Things to Do or Not to Do
So you might be wondering if there is anything you can do to help your individual situation. Or do you just grin and bear it? Well first, you don’t want to
- Smuggle eggs
Per Border Report, between October 1 to the end of last year, U.S. Customs and Border Protection reported a 108% increase in confiscated egg products and poultry at ports of entry. Don’t do it, because it’s illegal. And it’ll cost you, the eggs and a possible fine.
- Get your own chickens
Not only has egg production been affected by bird flu, but obviously chicks and chickens have been too. And again it takes a chick 4-6 months to mature enough to lay an egg. Plus, there are many upfront and continuous costs involved: the coop, feeders, waterers, and feed. Then you have to think about predators, illnesses, and accidents.
However, you should ask yourself whether you’re committed to seeing it through. For example, after the heyday of Pandemic chickens, when things started to feel normal, hundreds of US chickens were surrendered to sanctuaries. And many of those organizations are still at max capacity. If you aren’t going to have time for chickens when they get inconvenient, messy, sick, etc, or the economy improves, then don’t get chickens.
On the other hand, there are some things you can do, such as
- Buy eggs from local farmers
Supposing you live somewhere not hit by bird flu, reach out to people who already have backyard birds, and support them!! I’ve looked on my Facebook groups too and checked prices for eggs. And like me, my fellow chicken farmers are way below store prices. It’s obvious none of us make a profit. If I could at least cover the cost of feed, that would be great, but I doubt that even happens.
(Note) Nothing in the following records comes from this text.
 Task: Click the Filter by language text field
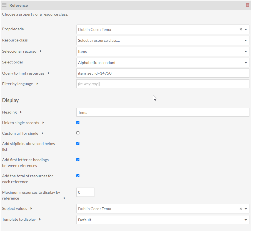tap(163, 84)
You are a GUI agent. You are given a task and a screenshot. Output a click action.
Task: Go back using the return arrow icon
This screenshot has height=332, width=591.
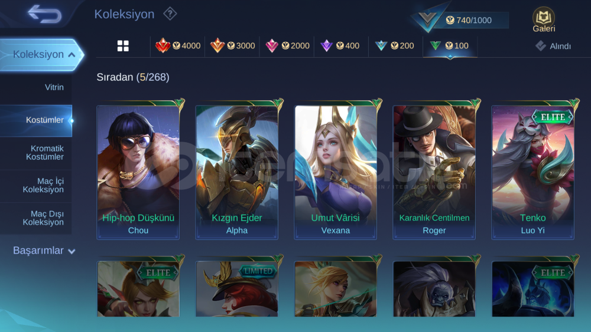coord(44,14)
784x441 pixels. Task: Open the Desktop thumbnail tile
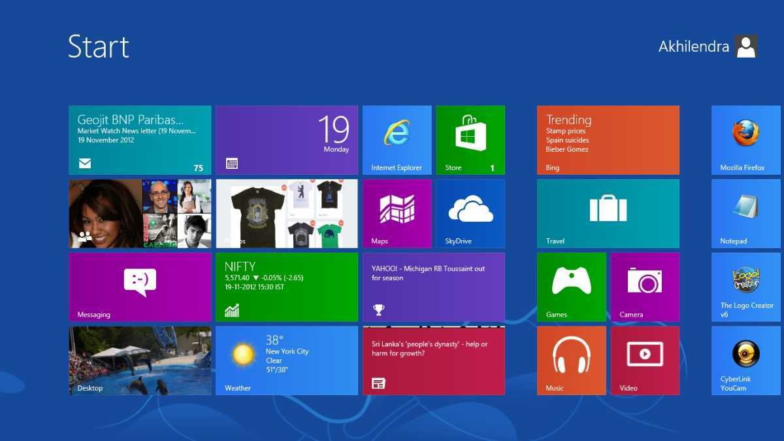pos(140,360)
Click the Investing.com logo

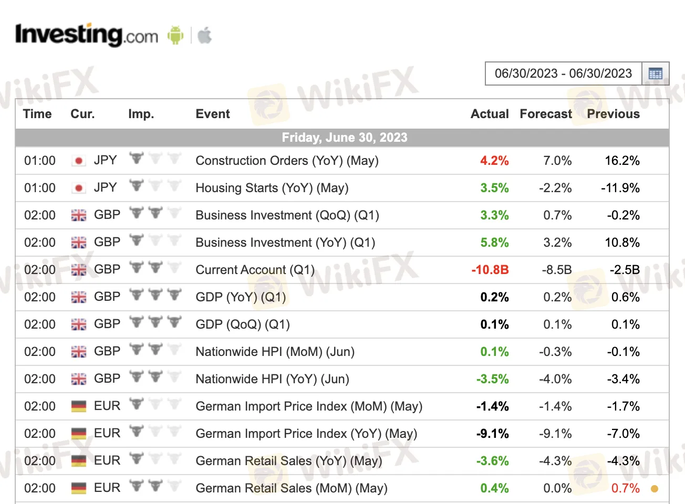click(87, 35)
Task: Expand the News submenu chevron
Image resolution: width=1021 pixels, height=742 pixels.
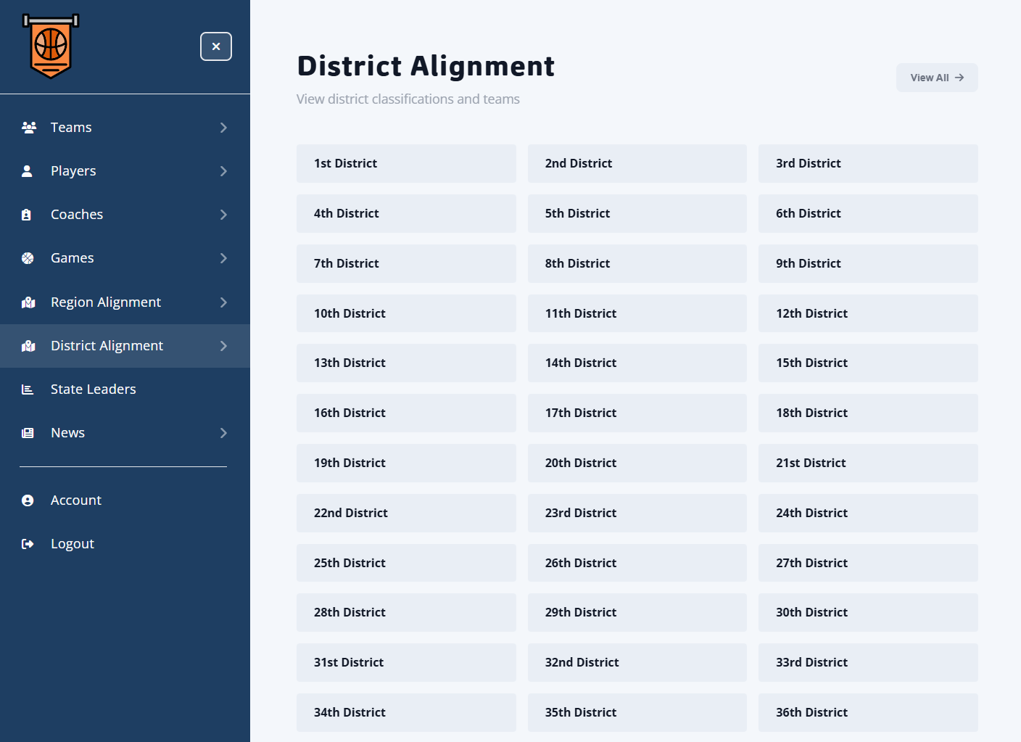Action: (x=223, y=433)
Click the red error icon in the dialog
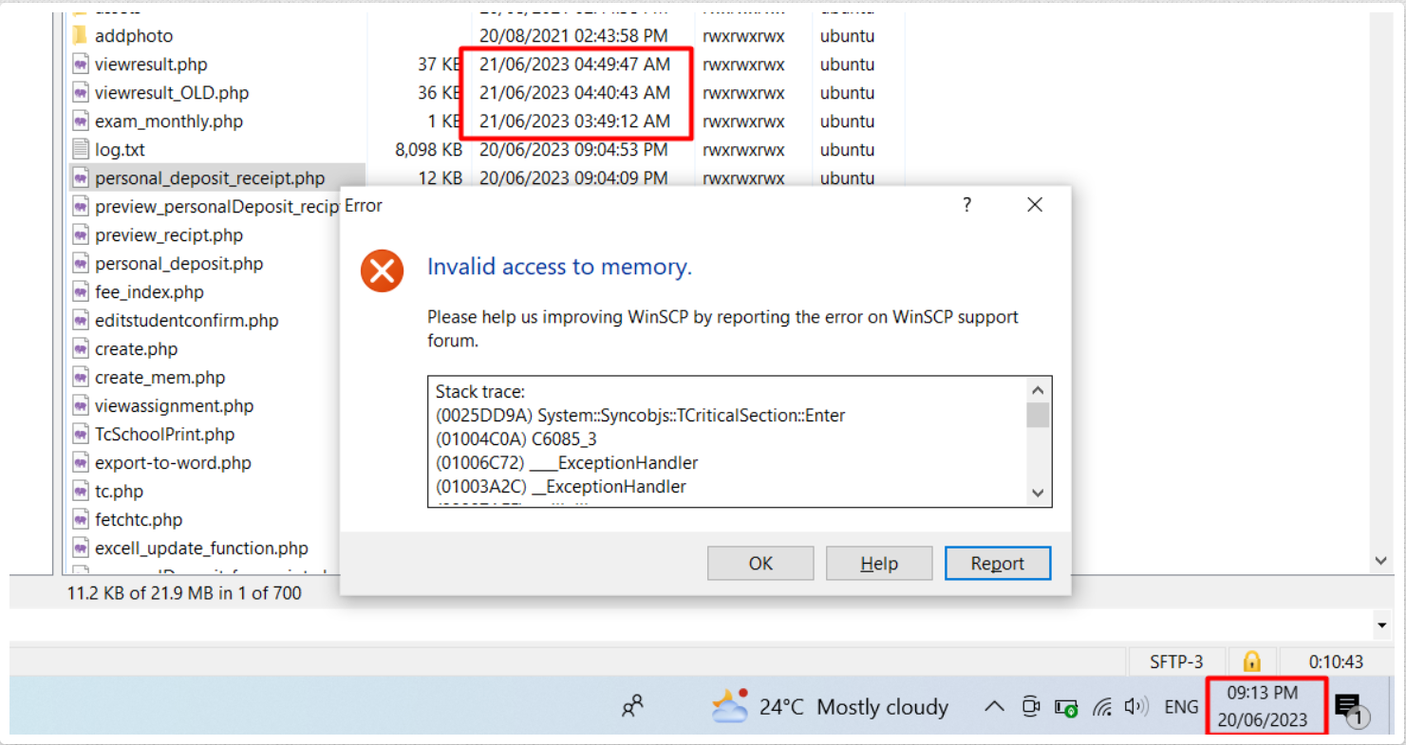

Therefore, get on FB and check out some chicken groups, if you don’t know any backyard chicken farmers. There’s gotta be one near you. And start shopping for eggs.
- Purchase alternative eggs
Even if you can’t get backyard chicken eggs, you could still find backyard duck, quail, or guinea eggs. They each have distinct flavors. And some are better for certain dishes than others. However, you could also try JUST Egg, which are plant based eggs.
Furthermore, there are other egg substitutes for baking. For instance, buttermilk, applesauce, yogurt, pumpkin puree, and banana are just a few options.
So, Why Have Eggs Gotten So Expensive?
Aspects such as the war in Ukraine, inflation since Covid, highly pathogenic bird flu, and molting have affected egg production and prices. But with China easing its draconian Covid policy, global economies have improved. And inflation has started to wane. However, with Easter coming up soon, and bird flu still hanging around, it may be awhile before egg prices drop to previous levels.
Though, there are options you can take to avoid the high cost of eggs. You can purchase from local backyard groups. Or you can try alternatives such as duck or guinea eggs. And there are even plant based options available.